Using the records below, output the stretch that opens with the line containing "Image resolution: width=480" and closes with the line containing "Given: Open Мой профиль via person icon", exactly and including both lines, with nothing more.

* **Records for processing**
┌──

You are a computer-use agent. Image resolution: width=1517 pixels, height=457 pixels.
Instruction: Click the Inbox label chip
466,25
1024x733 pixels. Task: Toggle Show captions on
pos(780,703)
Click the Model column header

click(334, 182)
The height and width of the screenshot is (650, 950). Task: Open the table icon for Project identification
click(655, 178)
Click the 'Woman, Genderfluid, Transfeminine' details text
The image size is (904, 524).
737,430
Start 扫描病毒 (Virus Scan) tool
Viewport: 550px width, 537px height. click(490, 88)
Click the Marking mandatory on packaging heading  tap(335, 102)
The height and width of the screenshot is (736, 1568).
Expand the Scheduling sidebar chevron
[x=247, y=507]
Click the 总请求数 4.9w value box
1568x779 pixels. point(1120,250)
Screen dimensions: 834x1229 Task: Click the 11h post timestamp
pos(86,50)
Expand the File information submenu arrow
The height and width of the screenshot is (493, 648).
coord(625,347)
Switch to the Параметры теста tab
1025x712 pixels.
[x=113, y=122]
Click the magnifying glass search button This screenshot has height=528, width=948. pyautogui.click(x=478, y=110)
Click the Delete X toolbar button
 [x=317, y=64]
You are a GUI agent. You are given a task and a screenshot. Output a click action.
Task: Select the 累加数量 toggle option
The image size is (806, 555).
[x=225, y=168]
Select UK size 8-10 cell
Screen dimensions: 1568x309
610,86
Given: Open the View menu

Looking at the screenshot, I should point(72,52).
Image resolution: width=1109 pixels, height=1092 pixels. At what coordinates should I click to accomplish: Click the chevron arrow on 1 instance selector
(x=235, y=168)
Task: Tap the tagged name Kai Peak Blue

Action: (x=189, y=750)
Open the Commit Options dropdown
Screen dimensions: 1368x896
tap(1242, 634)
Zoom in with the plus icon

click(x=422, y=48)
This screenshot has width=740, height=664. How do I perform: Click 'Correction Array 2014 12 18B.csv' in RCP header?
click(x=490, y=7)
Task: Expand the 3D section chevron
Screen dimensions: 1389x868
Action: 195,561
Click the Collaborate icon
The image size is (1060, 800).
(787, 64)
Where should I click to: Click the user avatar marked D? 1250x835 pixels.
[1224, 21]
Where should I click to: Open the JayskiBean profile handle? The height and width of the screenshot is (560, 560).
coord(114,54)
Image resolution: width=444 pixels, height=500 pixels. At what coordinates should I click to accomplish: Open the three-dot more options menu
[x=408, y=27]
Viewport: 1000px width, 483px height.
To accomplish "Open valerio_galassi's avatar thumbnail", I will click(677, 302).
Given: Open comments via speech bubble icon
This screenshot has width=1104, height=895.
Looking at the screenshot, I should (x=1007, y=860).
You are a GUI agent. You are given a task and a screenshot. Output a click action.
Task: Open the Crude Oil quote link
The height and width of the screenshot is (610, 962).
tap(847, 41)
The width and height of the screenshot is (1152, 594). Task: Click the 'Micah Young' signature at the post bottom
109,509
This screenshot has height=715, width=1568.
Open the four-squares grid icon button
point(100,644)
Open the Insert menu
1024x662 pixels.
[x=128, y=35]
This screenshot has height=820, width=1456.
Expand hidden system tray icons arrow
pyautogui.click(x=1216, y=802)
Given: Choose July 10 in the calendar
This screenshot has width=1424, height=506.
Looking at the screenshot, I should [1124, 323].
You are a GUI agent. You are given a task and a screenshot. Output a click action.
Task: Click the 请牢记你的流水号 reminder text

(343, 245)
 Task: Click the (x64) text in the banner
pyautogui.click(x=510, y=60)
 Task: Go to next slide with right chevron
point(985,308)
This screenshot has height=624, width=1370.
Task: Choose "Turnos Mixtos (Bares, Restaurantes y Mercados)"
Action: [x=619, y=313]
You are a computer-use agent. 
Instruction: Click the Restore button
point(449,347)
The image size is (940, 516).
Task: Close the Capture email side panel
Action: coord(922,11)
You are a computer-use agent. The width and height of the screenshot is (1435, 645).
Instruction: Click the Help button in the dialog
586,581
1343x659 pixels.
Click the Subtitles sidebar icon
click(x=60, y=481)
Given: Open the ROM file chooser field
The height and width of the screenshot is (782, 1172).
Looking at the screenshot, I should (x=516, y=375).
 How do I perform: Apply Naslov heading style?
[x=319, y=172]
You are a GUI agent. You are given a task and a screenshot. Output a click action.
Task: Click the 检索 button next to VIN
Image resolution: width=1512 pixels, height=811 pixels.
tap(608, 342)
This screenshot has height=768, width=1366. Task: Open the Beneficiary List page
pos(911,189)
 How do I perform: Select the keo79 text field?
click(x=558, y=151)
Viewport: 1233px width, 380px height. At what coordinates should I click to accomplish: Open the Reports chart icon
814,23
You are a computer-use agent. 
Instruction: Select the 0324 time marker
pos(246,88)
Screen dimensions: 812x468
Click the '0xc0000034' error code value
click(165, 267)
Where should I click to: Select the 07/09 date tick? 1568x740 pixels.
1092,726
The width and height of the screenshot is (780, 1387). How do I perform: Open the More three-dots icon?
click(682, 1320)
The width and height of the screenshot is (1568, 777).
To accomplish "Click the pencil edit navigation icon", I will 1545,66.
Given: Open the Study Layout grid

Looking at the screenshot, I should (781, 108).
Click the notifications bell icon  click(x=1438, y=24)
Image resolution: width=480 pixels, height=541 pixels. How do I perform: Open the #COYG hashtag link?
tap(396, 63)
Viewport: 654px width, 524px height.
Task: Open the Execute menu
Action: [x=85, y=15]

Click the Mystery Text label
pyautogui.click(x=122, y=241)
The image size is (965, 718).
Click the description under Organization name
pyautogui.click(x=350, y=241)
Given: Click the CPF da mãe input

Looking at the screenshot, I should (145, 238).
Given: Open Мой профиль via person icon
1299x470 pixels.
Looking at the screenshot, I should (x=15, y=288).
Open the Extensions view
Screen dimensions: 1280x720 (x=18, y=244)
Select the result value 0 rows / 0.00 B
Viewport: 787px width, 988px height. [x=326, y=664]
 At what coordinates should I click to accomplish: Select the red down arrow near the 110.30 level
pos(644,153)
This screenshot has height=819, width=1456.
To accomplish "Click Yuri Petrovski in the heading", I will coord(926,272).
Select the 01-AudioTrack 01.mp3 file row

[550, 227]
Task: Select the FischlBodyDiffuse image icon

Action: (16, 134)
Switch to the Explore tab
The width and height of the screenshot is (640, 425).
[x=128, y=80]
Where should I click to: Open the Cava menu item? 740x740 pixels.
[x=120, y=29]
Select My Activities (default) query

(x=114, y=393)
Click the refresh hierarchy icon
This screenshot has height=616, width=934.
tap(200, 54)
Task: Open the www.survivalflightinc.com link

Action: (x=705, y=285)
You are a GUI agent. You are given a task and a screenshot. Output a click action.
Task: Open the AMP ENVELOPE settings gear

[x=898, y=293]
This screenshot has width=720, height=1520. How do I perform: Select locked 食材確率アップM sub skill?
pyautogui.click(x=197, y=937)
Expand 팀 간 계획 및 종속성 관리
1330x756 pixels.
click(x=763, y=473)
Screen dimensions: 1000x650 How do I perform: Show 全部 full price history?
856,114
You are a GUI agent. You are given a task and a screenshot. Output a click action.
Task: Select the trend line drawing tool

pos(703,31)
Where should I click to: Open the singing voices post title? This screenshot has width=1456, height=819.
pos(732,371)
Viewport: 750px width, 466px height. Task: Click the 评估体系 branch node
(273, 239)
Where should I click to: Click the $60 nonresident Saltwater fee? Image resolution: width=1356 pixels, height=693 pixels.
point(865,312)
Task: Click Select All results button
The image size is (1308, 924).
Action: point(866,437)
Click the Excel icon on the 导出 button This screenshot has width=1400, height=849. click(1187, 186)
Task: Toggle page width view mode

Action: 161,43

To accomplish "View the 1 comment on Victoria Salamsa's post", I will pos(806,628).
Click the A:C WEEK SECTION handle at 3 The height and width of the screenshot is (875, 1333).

└──

* **Answer area**
Image resolution: width=480 pixels, height=541 pixels. How do I perform: Open the #COYG hashtag link?
tap(396, 63)
Viewport: 654px width, 524px height.
Task: Open the Execute menu
Action: [x=85, y=15]

Click the Mystery Text label
pyautogui.click(x=122, y=241)
The image size is (965, 718).
Click the description under Organization name
pyautogui.click(x=350, y=241)
Given: Click the CPF da mãe input

Looking at the screenshot, I should (145, 238).
Given: Open Мой профиль via person icon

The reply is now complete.